La policía judicial de Burdeos desestimó alguna posible relación entre los brotes de rosas que supuestamente enviara mensualmente la tía de Catherine. La señora había muerto dos años atrás y su cadáver estaba enterrado en el cimetière de la Chartreuse.

Según la hipótesis del fiscal, las tarjetas que acompañaron mes a mes las macetas de rosas blancas, habrían sido una creación de Catherine Montand. La fiscalía sostuvo que a través de ellas, la imputada habría logrado que el marido aceptara los gajos sin preguntar de dónde provenían. Convirtiendo los supuestos regalos de la tía en una coartada que, a pesar de los intentos de su esposa, habría sido invalidada por la investigación.

Los detectives de Burdeos tenían poca experiencia en casos como estos. Presionados por sus superiores, se aferraron a las primeras deducciones, cerraron pronto la causa y silenciaron las versiones que se habían esparcido por la ciudad.

Por la noche del día de la sentencia, las velas ardieron en el herbolario, el aroma de las rosas blancas habitó el espacio y el sonido del Château d’Yquem vertiéndose en las copas, dio inicio a la celebración.

El profesor Hilaire festejaría el cierre de un plan que habría consumido el último año de su vida.

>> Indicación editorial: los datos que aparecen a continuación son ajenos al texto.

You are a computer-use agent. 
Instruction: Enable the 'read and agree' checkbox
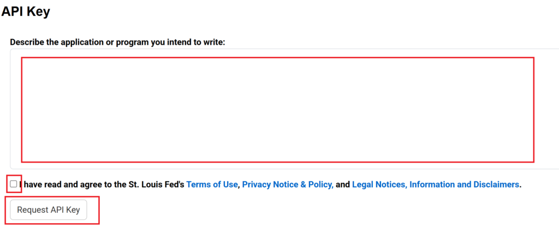pyautogui.click(x=13, y=184)
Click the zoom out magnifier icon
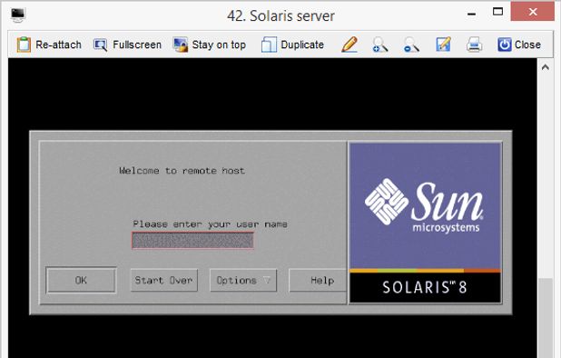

Que lo habría impulsado a abandonar París, la ciudad que amaba, y a la que producto del resentimiento, volvería para retomar su vida. Sin remordimientos pero con la memoria de un plan asesino y vengativo, que había salido a la perfección.

La herbolaria también brindaría gozosa. Estaba convencida de que, en adelante, el fantasma de Catherine Montand jamás volvería a estar entre ellos cuando Hilaire la volviese a tomar entre sus brazos.

En el brindis, la copa del astuto profesor se rompió en el aire. Sin querer, había golpeado con excesiva fuerta su copa contra la copa de la herbolaria. Se agachó para recoger parte de los vidrios. Al levantarse, notó que su mente seguía en otro lado. En el recuerdo obsesivo de su exalumna ejecutando el brisé de volé que tantas veces le habría visto llevar a cabo con la perfección de un ángel iluminado. 


[1] Alcaloide tóxico de la mandrágora que produce alucinaciones y puede conducir a la muerte.